Depuis qu’il est tout jeune, Hugues Bellehumeur s’est toujours senti différent. À l’école St-Isidore de Laverlochère, alors que les autres garçons s’amusaient à faire la course et à se chamailler, il passait ses récréations à écouter le vent dans les feuilles et à observer la lumière du soleil qui se reflétait dans les flaques d’eau. « Je parlais à Dieu, explique-t-il. On m’avait dit que c’était Dieu qui avait créé la nature et que, si je lui parlais, il m’écouterait, donc, je le remerciais pour ce qu’il avait créé. »
C’est dans ses premières années à l’école primaire que monsieur Bellehumeur commence à prendre conscience qu’il comprend mal les intérêts des autres jeunes de son âge. « Je disais que je ne voulais pas d’amis », se souvient-il. Sa grande sensibilité le faisait sentir vulnérable. Il était constamment en mode survie et était indifférent aux jeux de ses camarades. En classe, il bloquait sur des détails, éprouvait de la difficulté à s’organiser. « Heureusement, à l’époque, l’encadrement était différent. Si on avait travaillé par projets, en équipe, comme c’est souvent le cas aujourd’hui, ç’aurait été catastrophique. »

Les années ont passé et le chemin ne fut pas de tout repos. Alcoolisme, dépression, idées suicidaires et dépendance aux jeux vidéo ont marqué le parcours d’Hugues Bellehumeur alors qu’il tentait par tous les moyens de noyer ses émotions et d’apaiser ses souffrances. Puis, à l’âge de 35 ans, alors qu’il regarde la télé, il aperçoit une courte performance de l’humoriste Louis T. et, en écoutant les propos de l’homme, Hugues Bellehumeur réalise pour la toute première fois qu’il est peut-être autiste.
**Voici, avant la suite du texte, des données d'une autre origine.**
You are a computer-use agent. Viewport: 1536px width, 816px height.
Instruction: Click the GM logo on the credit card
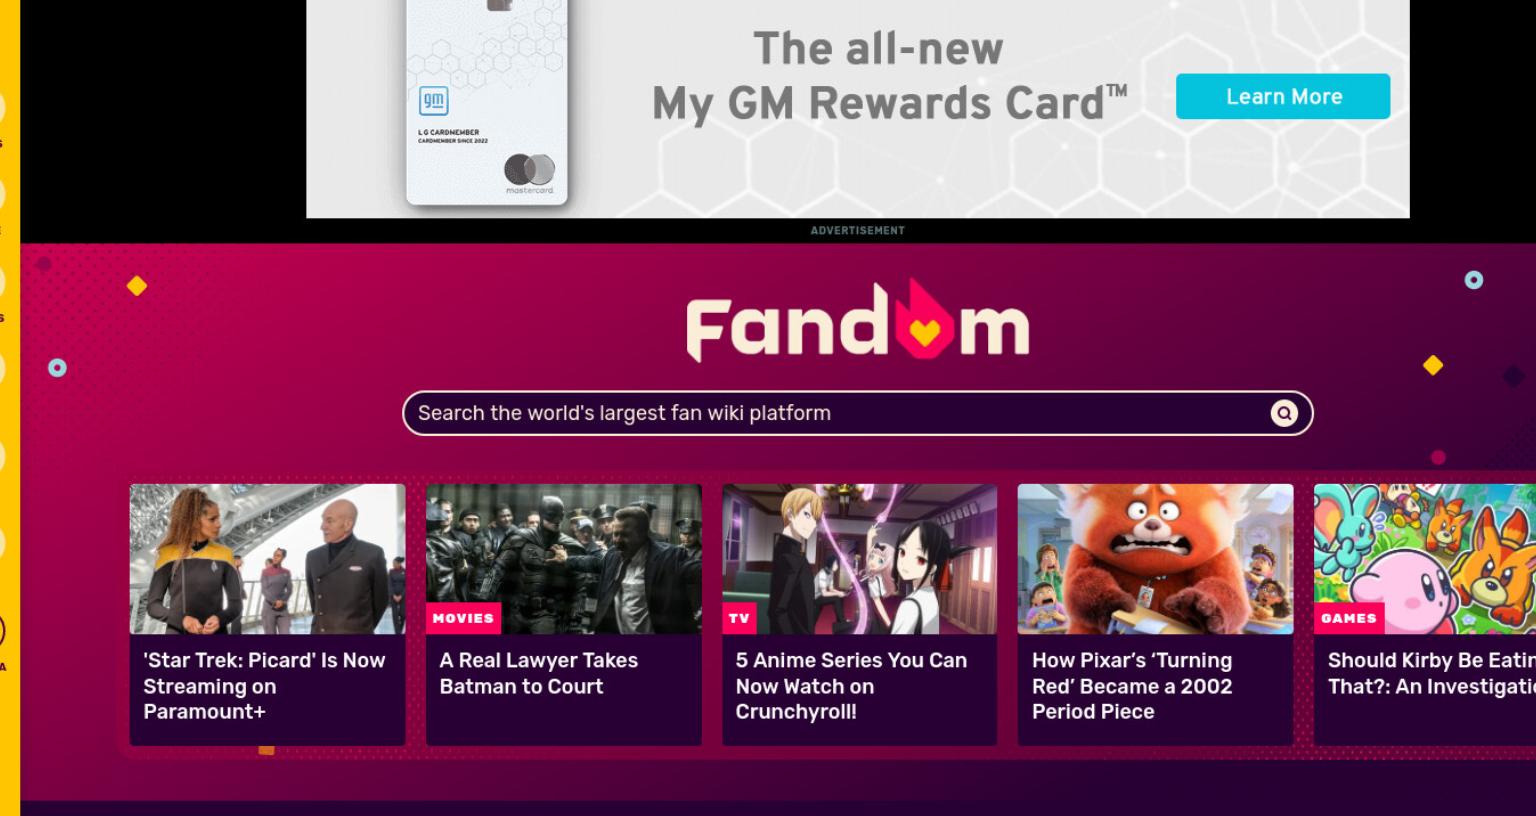pos(433,101)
Curieux et sentant qu’il a mis le doigt sur quelque chose, il se met alors à se documenter sur le sujet et il se reconnaît dans les livres et les vidéos qu’il consulte. Hypersensibilité au bruit et aux contacts physiques non anticipés, difficultés au niveau social et fatigue extrême à la suite de contacts sociaux sont quelques-uns des symptômes avec lesquels il avait appris à vivre tant bien que mal au fil des années. Après un mois de lecture intensive, afin d’assimiler cette nouvelle donnée, il se lance dans l’écriture. « Il fallait que ça sorte. J’avais besoin de classer et de mettre en ordre toutes les idées mélangées que j’avais en tête. Ce processus m’a permis de me voir », admet monsieur Bellehumeur. Après trois mois d’écriture, il avait terminé le premier jet de son livre Perdu | Un enfant venu d’ailleurs. « J’ai écrit le livre que j’aurais voulu trouver », exprime-t-il.
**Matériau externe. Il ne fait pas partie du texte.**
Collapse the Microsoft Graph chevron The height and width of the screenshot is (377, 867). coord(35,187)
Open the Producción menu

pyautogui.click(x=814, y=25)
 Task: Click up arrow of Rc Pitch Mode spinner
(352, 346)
Il aura par la suite fallu un an pour peaufiner le texte et le faire relire par des personnes de son entourage afin de conclure le projet d’écriture. Après avoir reçu les commentaires de ses premiers lecteurs, Hugues Bellehumeur a senti qu’il avait une mission. Ce livre devait être publié. Toutefois, il ne se sentait pas à l’aise de publier un livre sur l’autisme sans avoir au préalable reçu un diagnostic officiel. C’est donc tout récemment, en février dernier, que monsieur Bellehumeur l’a obtenu. « Le médecin m’a dit que j’étais un beau cas », mentionne-t-il.
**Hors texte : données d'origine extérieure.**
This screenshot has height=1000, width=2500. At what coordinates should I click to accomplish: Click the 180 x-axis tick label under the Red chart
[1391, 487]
Hugues Bellehumeur a choisi de parler ouvertement de son autisme en démarrant sa chaîne YouTube, sur laquelle il a publié jusqu’à présent deux vidéos, dont celle de son lancement de livre le 2 mars dernier. Il souhaite réaliser d’autres vidéos pour détailler sa condition et décortiquer l’autisme afin d’en faciliter la compréhension aux personnes neurotypiques. Son livre Perdu | Un enfant venu d’ailleurs, est disponible en versions papier, numérique et audio. Il fait également partie du regroupement Aut’Créatifs, un mouvement de personnes autistes en faveur de la reconnaissance positive de l’autisme. « Je suis en train d’exister », exprime Hugues Bellehumeur, qui est désormais déterminé à faire entendre sa voix pour lever le voile sur les mystères de l’autisme.